# Determine which CF file sendmail is using



## dpalme (Nov 18, 2009)

As I was looking at making some changes to my sendmail for spam control, I found like no less than 7 different CF files, ranging from submit.cf, to sendmail.cf to freebsd.cf, etc.

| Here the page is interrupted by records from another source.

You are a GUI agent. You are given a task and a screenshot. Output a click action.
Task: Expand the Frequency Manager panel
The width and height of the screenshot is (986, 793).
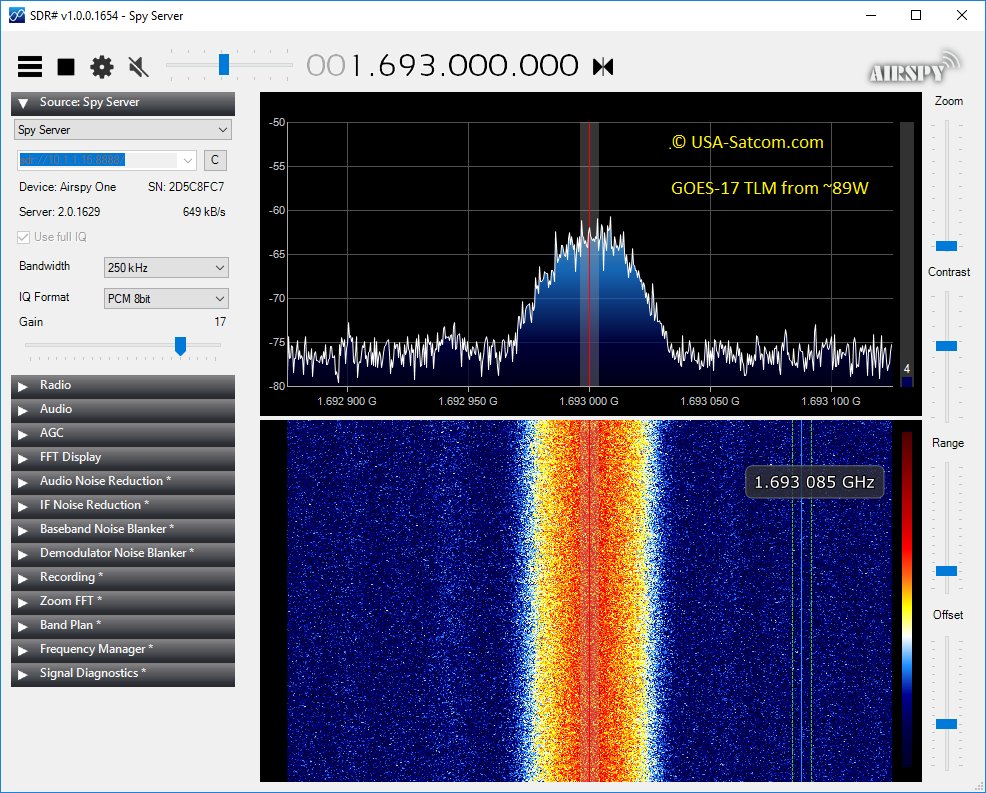(122, 650)
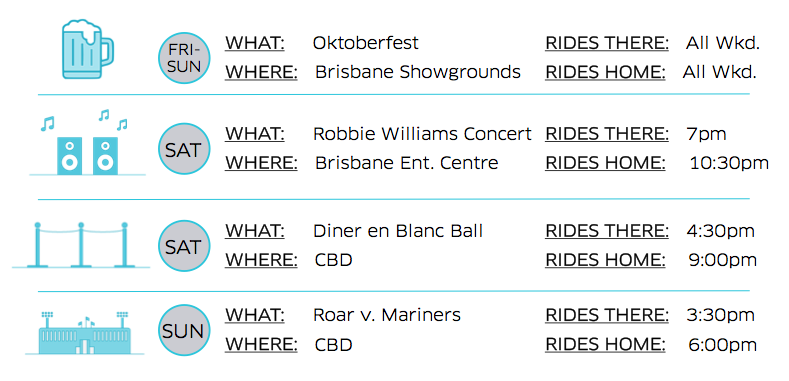Click the stadium icon
789x381 pixels.
[85, 332]
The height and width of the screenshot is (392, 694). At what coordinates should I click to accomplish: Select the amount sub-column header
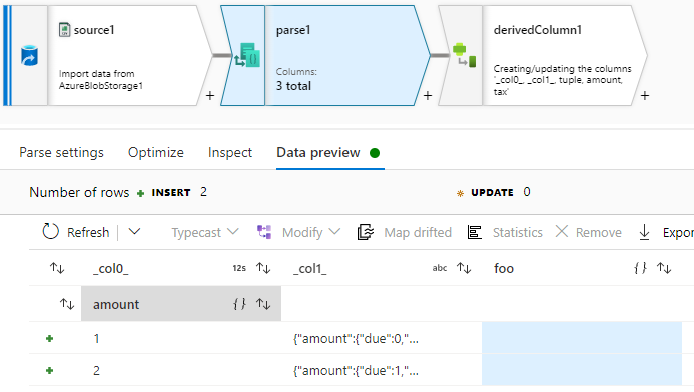(x=181, y=304)

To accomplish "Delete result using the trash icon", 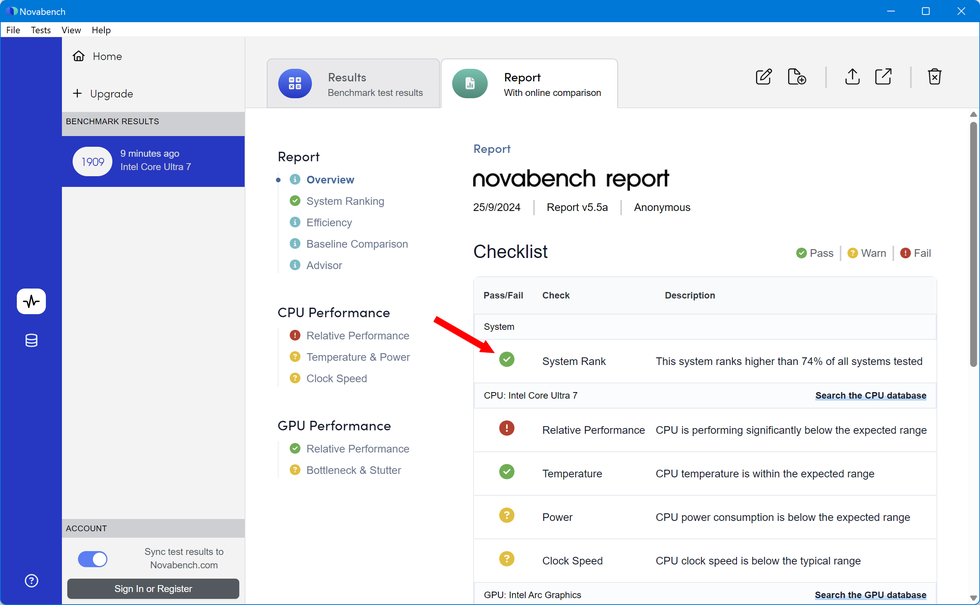I will point(934,77).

How do I determine which one is the REAL one?


----------



## dpalme (Nov 18, 2009)

ok I really srewed things up tonight.  I thought I had it right and made a slight modification to the freebsd.mc file and then recompiled it with the following:

```
m4 freebsd.mc > sendmail.cf
```

Now I am getting the following errors and I have no idea how to correct this, so any help for bailing my fanny out of trouble would be appreciated:


```
4-150-176-124# /etc/rc.d/sendmail start
Starting sendmail.
554 5.0.0 /etc/mail/sendmail.cf: line 2: invalid argument to V line: "ERSIONID(FreeBSD: s"
451 4.0.0 /etc/mail/sendmail.cf: line 6: fileclass: cannot open 'ATURE(access_db,': No such file or directory
451 4.0.0 /etc/mail/sendmail.cf: line 7: fileclass: cannot open 'ATURE(blacklist_recipients)': No such file or directory
451 4.0.0 /etc/mail/sendmail.cf: line 8: fileclass: cannot open 'ATURE(local_lmtp)': No such file or directory
451 4.0.0 /etc/mail/sendmail.cf: line 9: fileclass: cannot open 'ATURE(mailertable,': No such file or directory
451 4.0.0 /etc/mail/sendmail.cf: line 10: fileclass: cannot open 'ATURE(virtusertable,': No such file or directory
554 5.0.0 /etc/mail/sendmail.cf: line 24: MAILER(local): A= argument required
554 5.0.0 /etc/mail/sendmail.cf: line 25: MAILER(smtp): A= argument required
554 5.0.0 No local mailer defined
554 5.0.0 QueueDirectory (Q) option must be set
/etc/mail/submit.cf: line 2: invalid argument to V line: "ERSIONID(FreeBSD: s"
/etc/mail/submit.cf: line 6: fileclass: cannot open 'ATURE(access_db,': No such file or directory
/etc/mail/submit.cf: line 7: fileclass: cannot open 'ATURE(blacklist_recipients)': No such file or directory
/etc/mail/submit.cf: line 8: fileclass: cannot open 'ATURE(local_lmtp)': No such file or directory
/etc/mail/submit.cf: line 9: fileclass: cannot open 'ATURE(mailertable,': No such file or directory
/etc/mail/submit.cf: line 10: fileclass: cannot open 'ATURE(virtusertable,': No such file or directory
/etc/mail/submit.cf: line 23: MAILER(local): A= argument required
/etc/mail/submit.cf: line 24: MAILER(smtp): A= argument required
No local mailer defined
QueueDirectory (Q) option must be set
64-150-176-124#
```


----------



## dpalme (Nov 18, 2009)

I think I got it.  Instead of using the M4 (which was linux) I should have been doing a make and then make install.

what a nightmare


----------